Holidays Fail to Buoy Oil Price, Worries on Demand Persist

In a pre-pandemic setting, the December holidays are one of the busiest periods for distillers due to the robust demand from the market.


Today, the growing number of coronavirus cases and renewed lockdowns on key markets due to the presence of the new strain dragged oil price down.


In the latest commodity charts, both of the world’s leading crude benchmarks shed off significant values for the day.


The Brent crude futures declined by 0.39% to $51.17 per barrel. 


Nevertheless, it remained steady above the critical psychological threshold of $50 per barrel due to the impressive gains made since the emergence of the Covid-19 vaccine.


Following the path of its counterpart, WTI futures also slipped after slashing 0.23% to $48.12 per barrel.


The contract fell below the $48 per barrel threshold at one point of the session in New York. 


It started to slip from gains last week, settling with a weekly decline of 1.8%, amid the emergence of the new strain of the virus.


The mutated version of the virus is first found in the United Kingdom and now spread in some of the world’s major economies.


With this, many countries in the old continent decided to renew lockdown measures until the next year. 


Such an action turned out to be bullish for crude, with investors expecting a lukewarm demand to drag longer than anticipated.


Adding to the pressure is the looming daily production increase by the OPEC amounting to 500,000 barrels.


The association agreed in revamping their output during their last policy meeting due to the presence of the vaccine.


Did OPEC Make the Right Decision?

With the still flagging demand, some analysts noted that OPEC’s decision to ramp up production came at bad timing.

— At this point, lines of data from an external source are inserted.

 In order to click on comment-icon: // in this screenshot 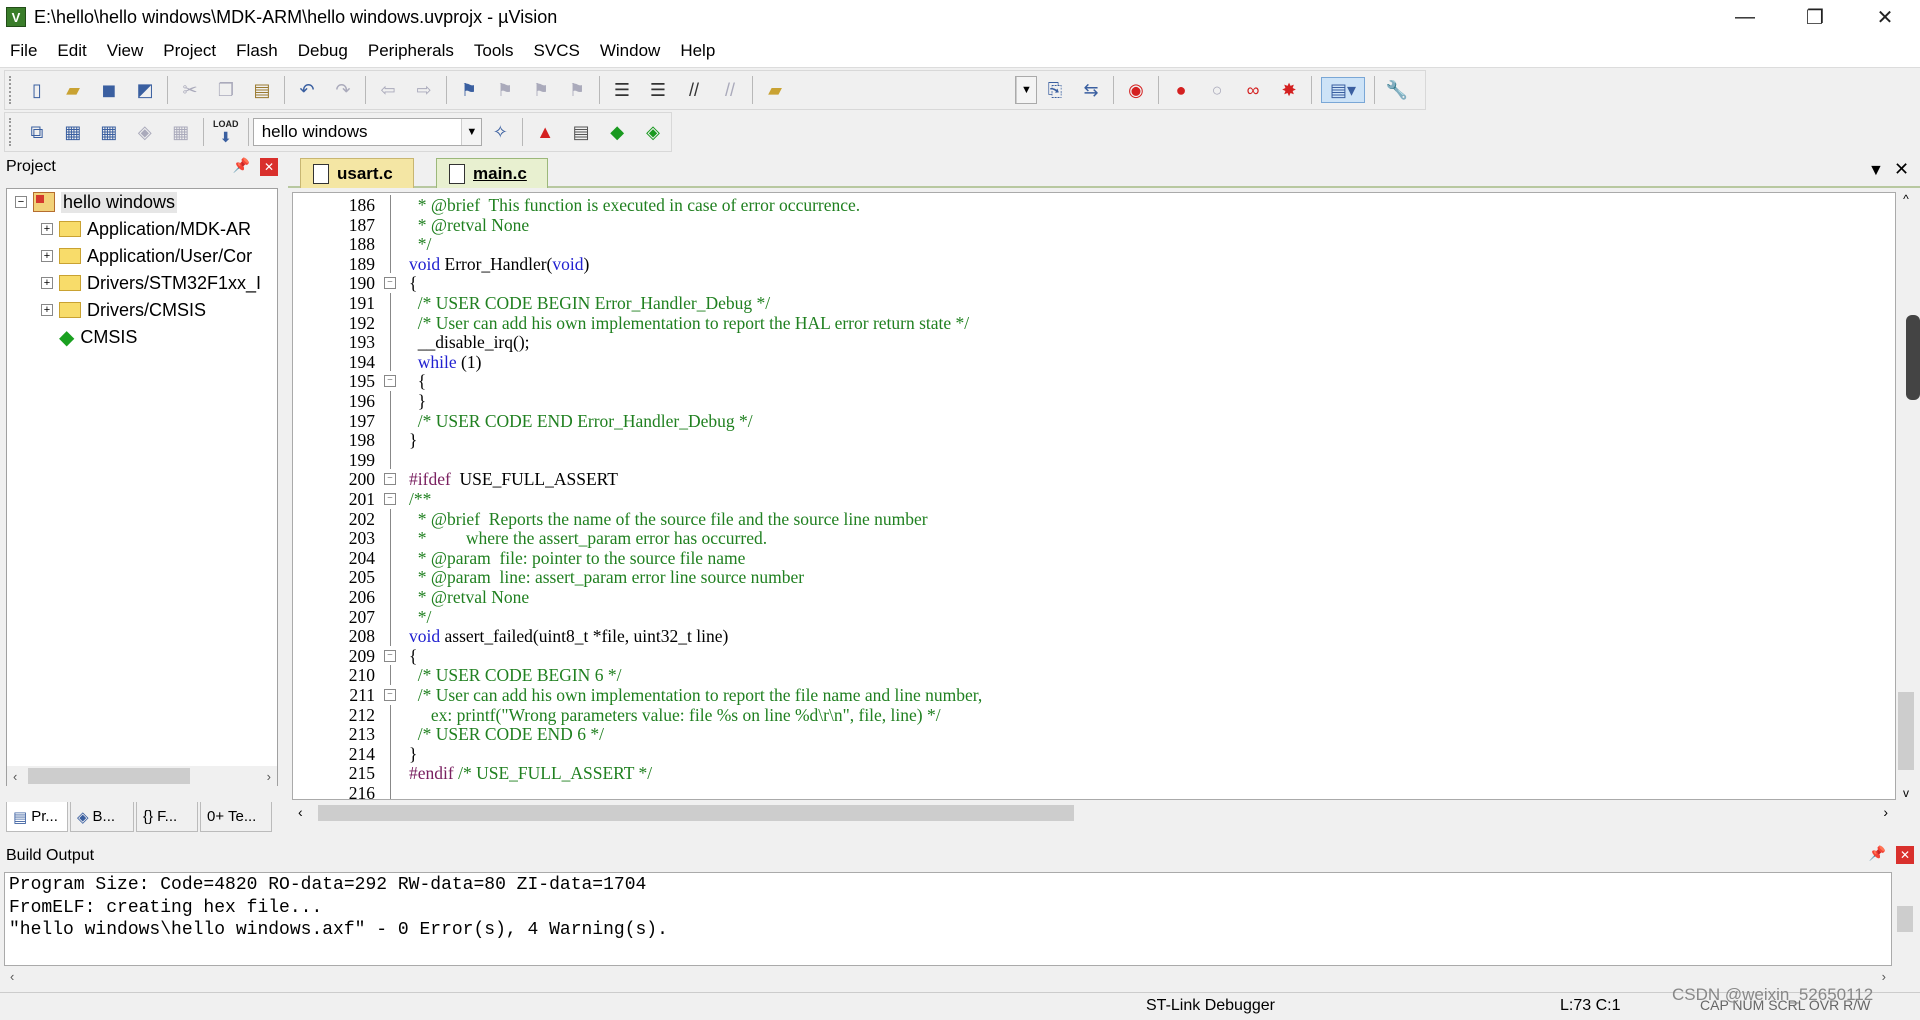, I will do `click(694, 90)`.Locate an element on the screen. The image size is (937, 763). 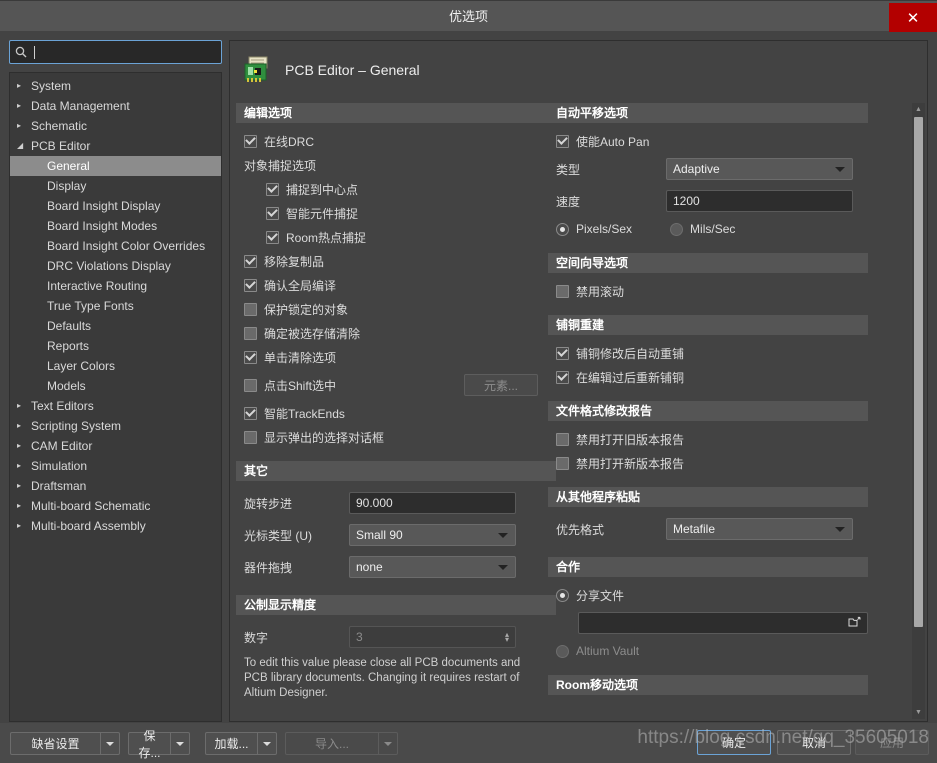
sidebar-item-scripting-system: ▸ Scripting System is located at coordinates (116, 426).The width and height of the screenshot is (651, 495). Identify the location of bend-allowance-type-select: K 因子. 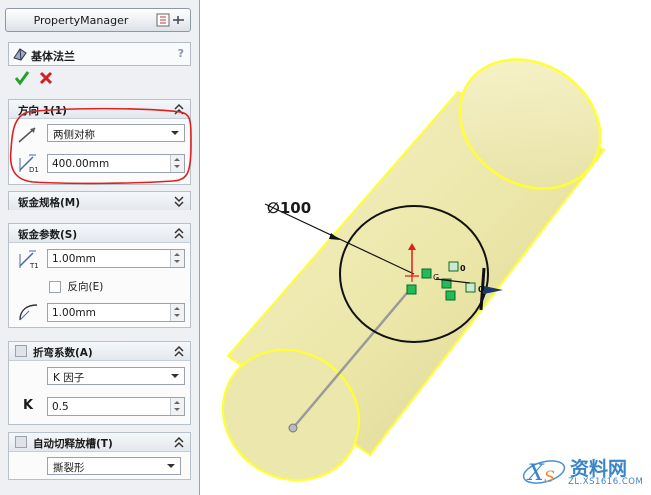
(116, 376).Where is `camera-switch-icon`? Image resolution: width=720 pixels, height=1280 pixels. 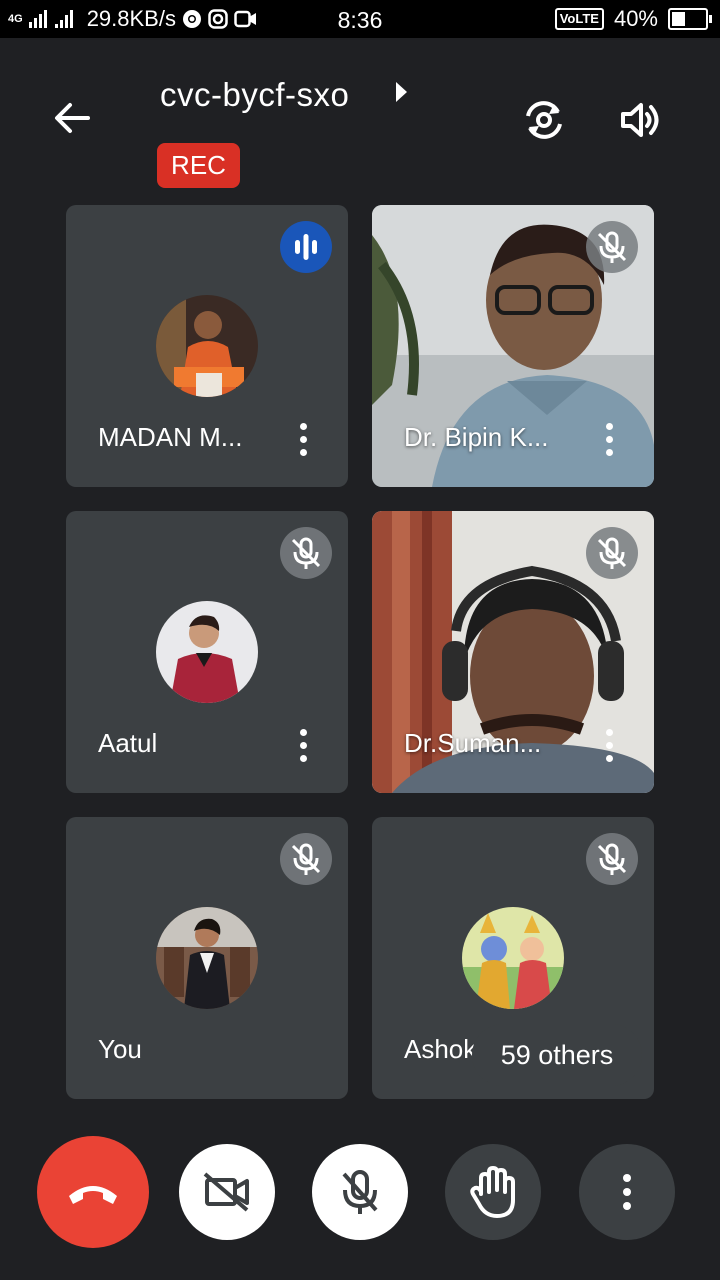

However, the sluggish outlook is expected to be offset by the recent approval of the $2.3 trillion worth of pandemic aid.


Investors cheered over Trump’s approval of the higher-than-anticipated economic cushion, indicating a stimulation on consumer spending in the world’s biggest economy.


Last week, the former US president threatened to block the approval of the stimulus package, going as far as calling it a “disgrace” due to its minimal value.


In a shorter-term forecast, experts in the field noted that the demand for crude oil will remain bearish through the end of the year.


This is due to the presence of stricter containment mechanisms adopted by more countries around the globe.


Last week, the optimistic crude inventory provided a silver lining for oil traders who are set to end the year in a gloomy tone.